PRAYER FOR PROVIDENCE
“Then He said to His disciples, ‘The harvest is plentiful, but the workers are few. Therefore beseech the Lord of the harvest to send out workers into His harvest.’” (Matt 9:37-38)
How important is prayer? Even the providence of the LORD’S eternal plan is manifested through the prayer of the saints, as Jesus said, “beseech the Lord of the harvest to send out workers into His harvest.” If God is all-powerful so that the providence of His plan will be manifested in the proper measure at the appointed time, why is it necessary to pray for the fulfillment of God’s plan? We can only conclude that God not only affords, but He greatly desires His creation to be active participants in the redemption of the world.
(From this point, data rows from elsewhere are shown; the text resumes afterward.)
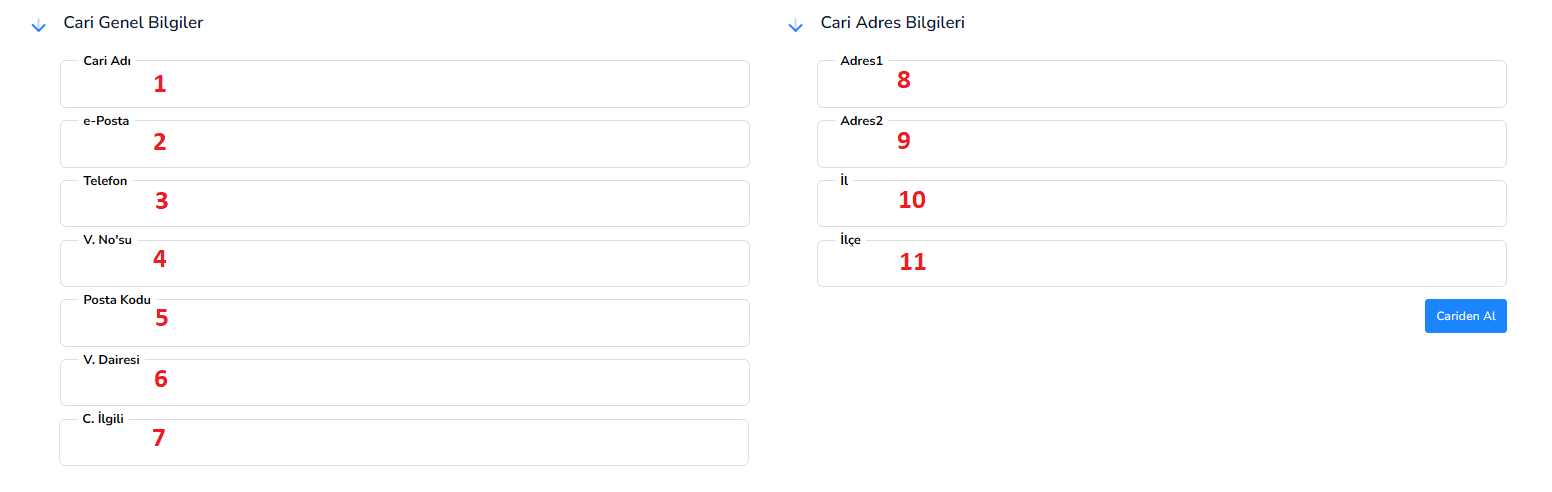The width and height of the screenshot is (1552, 492).
Task: Click the Cari Adres Bilgileri section title
Action: click(x=892, y=22)
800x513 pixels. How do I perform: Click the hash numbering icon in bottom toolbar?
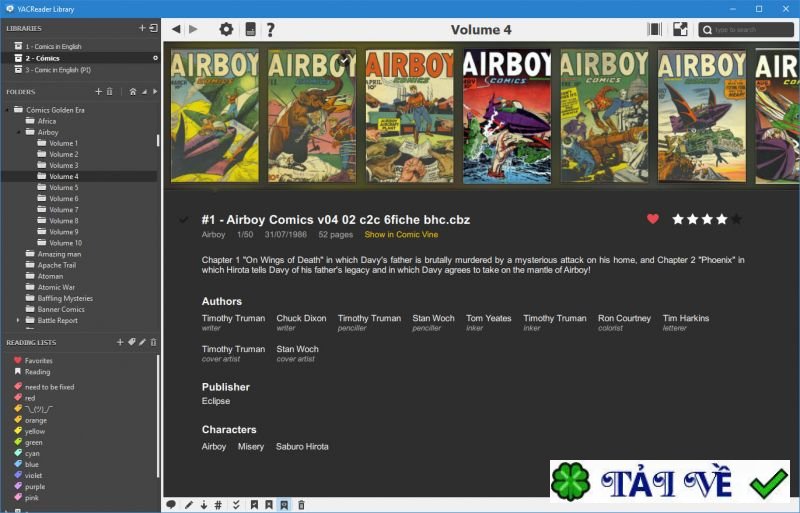218,505
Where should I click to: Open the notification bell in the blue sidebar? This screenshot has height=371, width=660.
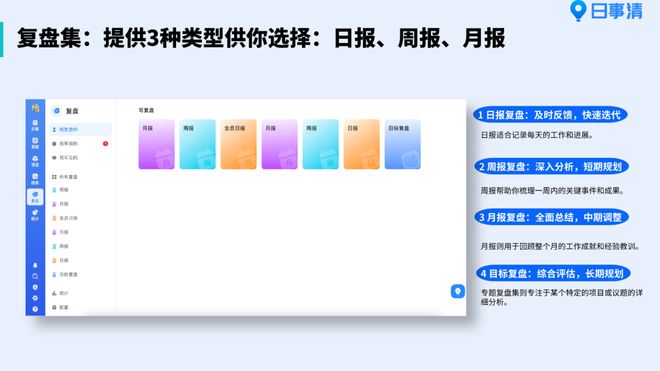(35, 265)
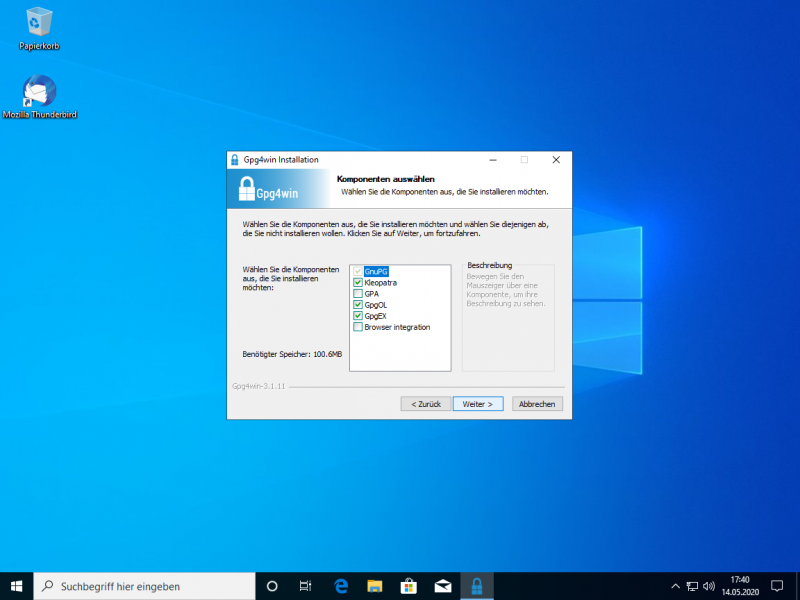
Task: Click the Gpg4win installer taskbar icon
Action: 477,586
When establishing His covenant with Abraham, the LORD foretold Abraham “your descendants will be strangers in a land that is not theirs, where they will be enslaved and oppressed four hundred years,” (Gen 15:13). From these words, we understand that God had predetermined the duration that the descendents of Abraham would be oppressed in the land of Egypt independent of man’s freewill. Prior to the expiration of this time,
“God heard their groaning; and God remembered His covenant with Abraham, Isaac, and Jacob. God saw the sons of Israel, and God took notice of them.” (Ex 2:24-25).
Lost in the Exodus story is the praying of Abraham’s descendants for salvation from the oppression of Egypt. Although the LORD had fixed the duration of their bondage, it was the invisible force of prayer that set in motion the Exodus from Egypt, as the prophet Samuel recounted the sequence of events, “Your fathers cried out to the LORD, then the LORD sent Moses and Aaron who brought your fathers out of Egypt,” (1 Sam 12:8). Somehow, the providence of God’s plan still depended on the prayers of the saints. As stated by Rabbi Heshy Klienman,
“The arrival of the preordained time was not enough by itself to set the redemption in motion, the Ramban explains. It was when ‘Hashem heard their moaning’ that He remembered His covenant. ‘They were not…redeemed, except for the fact that their prayers were accepted with pity and mercy.’” (Praying With Fire, page 50)
For this reason, even in our generation the coming fullness of the kingdom must be prayed for, as Jesus instructed believers to pray, “Your kingdom come. Your will be done,” (Matt 6:9).
At the exact time determined by God for the redemption of the Jewish nation, “And at the end of four hundred and thirty years, to the very day, all the hosts of the LORD went out from the land of Egypt.” (Ex 12:41). Believers might notice the apparent discrepancy between the 400 years of enslavement foretold to Abraham (Gen 15:13), and the 430 years spoken by Moses and referred to by Paul, (Gal 3:17).
Paul, and the Hebrew sages, understood the beginning of the timeframe to coincide with the “covenant previously ratified by God” (Gal 3:17), when Abraham was seventy years old. Thirty years later, when Abraham was one hundred years old, Isaac the first descendant of the promised line was born. Although Isaac was not enslaved, the Jewish sages understood that he represented the beginning of the line of descendants that would ultimately be enslaved, and thus, the beginning of the four hundred years. The actual duration of Israel in Egypt was closer 210 years.
What do we need to pray for in the future, probably everything.